VORLIEGENDER TEXT =>
+-------+

# OpenJDK als JRE | Open Java Runtime für Windows



## memo1990 (2. Nov 2018)

Hallo zusammen,

Oracle bietet ab der Java Version 11 ja kein JRE zum Download mehr an. Wenn ich meine Software an einem Privatkunden vertreibe und er die JRE installieren muss, wie läuft das in Zukunft unter Windows ab? Unter Linux gibt es ja in den entsprechenden Repositories die OpenJDK-jre zum herunterladen.

Theoretisch kann man die Binaries von OpenJDK für Windows auch das Ausführen von Java-Programmen verwenden. Aber das kann man von einem, der sich mit der Materie nicht auskennt, nicht verlangen. Meine Programme kompiliere ich mit OpenJDK 11, da kann man die JRE 8 ja nicht verwenden.

Mit freundlichen Grüßen
Memo1990


----------



## mrBrown (2. Nov 2018)

memo1990 hat gesagt.:


> Theoretisch kann man die Binaries von OpenJDK für Windows auch das Ausführen von Java-Programmen verwenden. Aber das kann man von einem, der sich mit der Materie nicht auskennt, nicht verlangen.



Wenn du von einem ohne Ahnung nicht verlangen kannst, Programme auszuführen, wie soll der dann dein Programm ausführen? 


Als Alternative: liefer deiner Anwendung zusammen mit einer passenden Runtime aus.


----------



## memo1990 (2. Nov 2018)

mrBrown hat gesagt.:


> Wenn du von einem ohne Ahnung nicht verlangen kannst, Programme auszuführen, wie soll der dann dein Programm ausführen?



Ich glaube man weiß wie ich das gemeint habe. Der Anwender weiß wie das Programm zu bedienen ist, aber nicht wie man noch Umgebungsvariablen in Windows einrichtet und das Programm dann über ein Terminal startet.


----------



## mrBrown (2. Nov 2018)

Ne, ehrlich gesagt weiß ich das nicht...
Man musste doch schon immer die PATH-Variable selber anpassen, auch mit OracleJRE:


			
				https://docs.oracle.com/javase/8/docs/technotes/guides/install/windows_jre_install.html#A1099373 hat gesagt.:
			
		

> You must set the PATH environment variable to point to JAVA_HOME\bin


Groß anders ist die OpenJDK-Installation nicht wirklich: entpacken (statt exe ausführen) und PATH setzen.

+-------+

AUFGABEN =>
(1) Gib aus dem Forumsthread den Abschnitt wortgetreu wieder. Er beginnt bei den Worten „Man musste doch“ und endet nach „und PATH setzen.“.
(2) Nenne alle Quellen, die im Forumsthread mit der Formel „hat gesagt.:“ zitiert werden.
(3) Wie begründet mrBrown im Forumsthread, dass sich die OpenJDK-Installation kaum von der des Oracle-JRE unterscheidet?

(Teil einer Datendatei)

+-------+

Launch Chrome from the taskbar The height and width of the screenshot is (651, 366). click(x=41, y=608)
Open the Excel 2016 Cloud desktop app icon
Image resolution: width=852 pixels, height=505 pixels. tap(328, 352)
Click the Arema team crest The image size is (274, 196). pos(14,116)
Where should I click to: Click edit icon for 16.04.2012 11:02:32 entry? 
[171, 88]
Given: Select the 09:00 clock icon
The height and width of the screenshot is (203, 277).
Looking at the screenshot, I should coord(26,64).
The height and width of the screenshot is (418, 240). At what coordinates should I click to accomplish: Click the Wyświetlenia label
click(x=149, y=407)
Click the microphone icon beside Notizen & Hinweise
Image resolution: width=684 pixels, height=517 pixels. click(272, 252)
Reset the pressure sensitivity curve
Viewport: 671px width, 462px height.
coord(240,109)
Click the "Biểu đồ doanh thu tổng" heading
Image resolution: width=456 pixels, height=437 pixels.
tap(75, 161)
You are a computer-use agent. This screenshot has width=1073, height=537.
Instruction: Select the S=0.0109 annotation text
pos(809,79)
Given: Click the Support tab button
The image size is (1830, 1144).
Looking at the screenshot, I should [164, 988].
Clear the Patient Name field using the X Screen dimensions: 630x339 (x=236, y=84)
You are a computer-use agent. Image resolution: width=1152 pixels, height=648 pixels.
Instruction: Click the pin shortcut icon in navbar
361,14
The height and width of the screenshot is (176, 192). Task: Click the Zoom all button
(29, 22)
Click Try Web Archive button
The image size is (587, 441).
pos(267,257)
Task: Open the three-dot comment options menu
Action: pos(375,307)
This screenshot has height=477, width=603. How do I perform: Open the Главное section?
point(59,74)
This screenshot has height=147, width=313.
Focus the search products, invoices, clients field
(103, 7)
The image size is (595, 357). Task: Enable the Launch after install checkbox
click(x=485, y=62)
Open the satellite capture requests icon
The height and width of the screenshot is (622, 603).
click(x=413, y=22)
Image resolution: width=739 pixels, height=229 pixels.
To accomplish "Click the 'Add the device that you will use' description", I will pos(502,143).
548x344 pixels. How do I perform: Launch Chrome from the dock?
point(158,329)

+-------+

LÖSUNGEN =>
(1)
Man musste doch schon immer die PATH-Variable selber anpassen, auch mit OracleJRE:


			
				https://docs.oracle.com/javase/8/docs/technotes/guides/install/windows_jre_install.html#A1099373 hat gesagt.:
			
		

> You must set the PATH environment variable to point to JAVA_HOME\bin


Groß anders ist die OpenJDK-Installation nicht wirklich: entpacken (statt exe ausführen) und PATH setzen.

(2)
memo1990
mrBrown
https://docs.oracle.com/javase/8/docs/technotes/guides/install/windows_jre_install.html#A1099373

(3) Auch beim Oracle-JRE musste man die PATH-Variable schon immer selbst anpassen. Laut der zitierten Oracle-Dokumentation muss PATH auf JAVA_HOME\bin zeigen. Bei OpenJDK entpackt man nur ein Archiv, statt eine exe auszuführen, und setzt danach ebenfalls PATH.